Kelly never asked me to take action on her behalf. Indeed, she never expressed any feeling at all about our teacher’s way of speaking to her. It is likely that she would have been made uncomfortable, perhaps even embarrassed, by my note.
What I did not know then but realize now is that Kelly was not a subject to me that day. She was an object, someone -- maybe even something -- on which to focus my outrage.
And this happens all the time in advocacy.
I have certainly replicated this kind of behavior countless times since my fourth grade entry into the world of advocacy. I have fiercely protected the rights of others, working tirelessly on their behalf all the while forgetting to actually see them. In my attempts to ensure they no longer experience whatever pain, injustice, or cruelty I am advocating against, I sometimes have failed to actually sit with them as they respond to that pain, injustice, or cruelty.
Years ago, someone committed a unjustifiable transgression against me. As people became aware of this action, many of them advocated for me by protesting it, either with their voices or with their finances. Their rage initially felt protective of me and comforted me. However, over time, I realized that I had become invisible in their advocacy. Like my support of Kelly and so many others, their advocacy had turned me into an object.
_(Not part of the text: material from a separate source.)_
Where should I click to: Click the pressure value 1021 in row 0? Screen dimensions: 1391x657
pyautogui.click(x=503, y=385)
I was something around which to rally rather than someone to companion.
In addition to social justice situations, I see this happening in the world of healthcare all the time. Those of us with serious illnesses often have to rely on others to speak up for us -- to remind nurses that our pain medications are due, to visit offices to fill out paperwork while we lie in hospital beds, even sometimes to influence medical professionals to pay attention to us and treat us like people rather than illnesses.
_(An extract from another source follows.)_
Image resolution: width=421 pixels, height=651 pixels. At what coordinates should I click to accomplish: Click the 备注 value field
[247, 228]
And, in the midst of all that advocating, we often begin to feel objectified by those who are advocating for us. Our care becomes a list of duties to fulfill or problems to solve and sometimes we even perceive ourselves to be lists of duties and problems.
Companionship and advocacy are not the same thing. And we need both in order to support one another. One of my greatest blessings in life stems from the multitude of opportunities I have to serve others as their advocate -- and to be on the receiving end of advocacy as well. And I have learned that it is vital that I perform these actions in ways that do not objectify those for whom I am advocating.
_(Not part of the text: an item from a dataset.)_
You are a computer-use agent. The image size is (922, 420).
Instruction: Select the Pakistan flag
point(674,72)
This is not easy. Sometimes one individual is able to navigate this tricky landscape by becoming both companion and advocate at the same time, in the same situation. Sometimes, though, we have to divide those duties amongst a group of people, making sure that the energy of advocacy is contained and curated separately from the loving, witness place of companioning. There is no formula that will always work. What helps is for us to continually ask ourselves, “Am I really seeing this person? Am I spending time witnessing their experience in addition to rallying against it?”
Decades after leaving fourth grade, the memory of my entry into advocacy work returned. At a writing retreat in the high desert of New Mexico, I met a new friend; as we exchanged the usual “getting to know you” information, we realized that she had taught in that same elementary school. Later in the week, stimulated by a particular writing prompt, I shared the story with my friend. She laughed and let me know that my teacher likely did need to receive that message; her method of communicating with students was abrasive and often unkind.
My inner fourth grader beamed with pride; I had perhaps taught the teacher something.
That feeling of satisfaction quickly shattered when I realized that I had not seen Kelly or heard anyone mention her name since fourth grade. She would never know about the action I took “on her behalf”. Was it, then, really on her behalf? That feeling of pride has become my guide. When it arises, I realize that my advocacy has more to do with me than with whomever I think I am supporting. So I take off my SuperAdvocate cape in exchange for the nudity of companionship. Then I can return to the place where I am able to lovingly witness this person experiencing this situation in this moment.